EXERCISE DIRECTIONS: Reproduce, without changes, every line of the data from the line containing "Given: Click the TableToTable template icon" down to the line containing "point(107,166)", including both of those lines.

[BEGIN]

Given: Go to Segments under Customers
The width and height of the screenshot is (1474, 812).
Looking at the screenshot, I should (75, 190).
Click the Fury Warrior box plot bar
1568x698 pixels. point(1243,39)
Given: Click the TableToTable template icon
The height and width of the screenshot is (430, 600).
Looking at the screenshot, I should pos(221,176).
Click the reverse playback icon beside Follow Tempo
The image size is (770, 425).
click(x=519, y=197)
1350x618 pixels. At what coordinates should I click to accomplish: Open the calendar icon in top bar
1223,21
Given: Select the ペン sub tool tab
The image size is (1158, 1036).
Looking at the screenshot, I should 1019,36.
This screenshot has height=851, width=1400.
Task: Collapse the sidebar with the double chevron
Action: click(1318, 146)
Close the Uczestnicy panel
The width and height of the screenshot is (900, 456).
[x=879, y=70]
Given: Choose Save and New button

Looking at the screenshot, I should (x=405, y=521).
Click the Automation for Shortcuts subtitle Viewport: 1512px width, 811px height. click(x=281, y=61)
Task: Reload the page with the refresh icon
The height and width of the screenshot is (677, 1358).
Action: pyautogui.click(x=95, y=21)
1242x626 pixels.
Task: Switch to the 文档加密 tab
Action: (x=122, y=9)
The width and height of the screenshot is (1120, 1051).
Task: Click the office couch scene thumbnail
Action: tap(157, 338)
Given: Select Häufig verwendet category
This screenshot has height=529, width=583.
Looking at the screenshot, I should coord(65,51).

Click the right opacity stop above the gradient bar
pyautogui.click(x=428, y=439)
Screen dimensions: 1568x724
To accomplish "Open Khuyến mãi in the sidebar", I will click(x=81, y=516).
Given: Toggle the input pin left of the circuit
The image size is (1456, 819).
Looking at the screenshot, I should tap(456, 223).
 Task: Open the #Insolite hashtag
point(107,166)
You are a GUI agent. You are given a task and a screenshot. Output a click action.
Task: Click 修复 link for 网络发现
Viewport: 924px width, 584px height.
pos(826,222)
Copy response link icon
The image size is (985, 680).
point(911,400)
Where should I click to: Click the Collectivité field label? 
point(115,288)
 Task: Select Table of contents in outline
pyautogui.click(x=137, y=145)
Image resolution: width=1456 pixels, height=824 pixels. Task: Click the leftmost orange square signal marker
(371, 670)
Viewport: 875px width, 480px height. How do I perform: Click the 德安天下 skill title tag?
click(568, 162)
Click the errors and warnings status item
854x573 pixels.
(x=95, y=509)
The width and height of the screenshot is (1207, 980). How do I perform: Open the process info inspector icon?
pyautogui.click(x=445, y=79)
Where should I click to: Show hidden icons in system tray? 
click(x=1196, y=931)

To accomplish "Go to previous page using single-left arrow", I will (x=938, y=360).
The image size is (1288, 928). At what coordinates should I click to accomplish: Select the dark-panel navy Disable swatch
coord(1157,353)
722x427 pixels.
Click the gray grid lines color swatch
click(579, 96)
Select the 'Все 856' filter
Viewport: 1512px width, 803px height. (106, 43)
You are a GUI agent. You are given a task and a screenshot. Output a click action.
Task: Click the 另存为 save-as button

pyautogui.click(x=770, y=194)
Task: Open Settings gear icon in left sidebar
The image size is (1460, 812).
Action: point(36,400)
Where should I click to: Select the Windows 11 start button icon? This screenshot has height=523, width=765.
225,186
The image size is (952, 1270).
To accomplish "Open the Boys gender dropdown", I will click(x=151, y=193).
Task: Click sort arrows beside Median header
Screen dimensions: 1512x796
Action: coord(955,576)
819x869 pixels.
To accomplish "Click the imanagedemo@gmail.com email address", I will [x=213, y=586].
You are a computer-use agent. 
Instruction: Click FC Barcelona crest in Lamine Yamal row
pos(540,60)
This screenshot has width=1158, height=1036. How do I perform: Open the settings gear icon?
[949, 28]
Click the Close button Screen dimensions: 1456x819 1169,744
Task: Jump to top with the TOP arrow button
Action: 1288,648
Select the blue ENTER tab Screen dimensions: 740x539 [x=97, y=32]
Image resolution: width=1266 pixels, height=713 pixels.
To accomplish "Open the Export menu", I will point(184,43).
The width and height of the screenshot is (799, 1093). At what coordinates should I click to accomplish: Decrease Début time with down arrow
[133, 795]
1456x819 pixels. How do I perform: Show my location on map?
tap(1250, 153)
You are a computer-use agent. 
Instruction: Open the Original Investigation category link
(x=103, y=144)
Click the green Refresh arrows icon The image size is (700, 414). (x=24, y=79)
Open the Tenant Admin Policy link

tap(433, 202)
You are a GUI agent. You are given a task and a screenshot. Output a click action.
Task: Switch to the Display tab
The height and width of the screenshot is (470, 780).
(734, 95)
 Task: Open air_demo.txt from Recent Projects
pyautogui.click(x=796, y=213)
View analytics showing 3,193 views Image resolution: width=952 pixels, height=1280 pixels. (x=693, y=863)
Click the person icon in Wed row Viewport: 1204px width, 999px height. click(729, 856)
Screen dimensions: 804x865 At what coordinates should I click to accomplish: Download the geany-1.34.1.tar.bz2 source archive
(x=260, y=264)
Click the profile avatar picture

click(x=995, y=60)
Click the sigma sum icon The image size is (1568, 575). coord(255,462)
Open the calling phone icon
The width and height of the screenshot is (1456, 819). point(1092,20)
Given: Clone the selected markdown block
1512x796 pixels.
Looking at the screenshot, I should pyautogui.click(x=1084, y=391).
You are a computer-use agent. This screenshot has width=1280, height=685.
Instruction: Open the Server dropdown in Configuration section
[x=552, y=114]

[END]

THE RESULT:
Given: Click the TableToTable template icon
The height and width of the screenshot is (430, 600).
Looking at the screenshot, I should pos(221,176).
Click the reverse playback icon beside Follow Tempo
The image size is (770, 425).
click(x=519, y=197)
1350x618 pixels. At what coordinates should I click to accomplish: Open the calendar icon in top bar
1223,21
Given: Select the ペン sub tool tab
The image size is (1158, 1036).
Looking at the screenshot, I should 1019,36.
This screenshot has height=851, width=1400.
Task: Collapse the sidebar with the double chevron
Action: click(1318, 146)
Close the Uczestnicy panel
The width and height of the screenshot is (900, 456).
[x=879, y=70]
Given: Choose Save and New button

Looking at the screenshot, I should (x=405, y=521).
Click the Automation for Shortcuts subtitle Viewport: 1512px width, 811px height. click(x=281, y=61)
Task: Reload the page with the refresh icon
The height and width of the screenshot is (677, 1358).
Action: pyautogui.click(x=95, y=21)
1242x626 pixels.
Task: Switch to the 文档加密 tab
Action: (x=122, y=9)
The width and height of the screenshot is (1120, 1051).
Task: Click the office couch scene thumbnail
Action: tap(157, 338)
Given: Select Häufig verwendet category
This screenshot has height=529, width=583.
Looking at the screenshot, I should coord(65,51).

Click the right opacity stop above the gradient bar
pyautogui.click(x=428, y=439)
Screen dimensions: 1568x724
To accomplish "Open Khuyến mãi in the sidebar", I will click(x=81, y=516).
Given: Toggle the input pin left of the circuit
The image size is (1456, 819).
Looking at the screenshot, I should tap(456, 223).
 Task: Open the #Insolite hashtag
point(107,166)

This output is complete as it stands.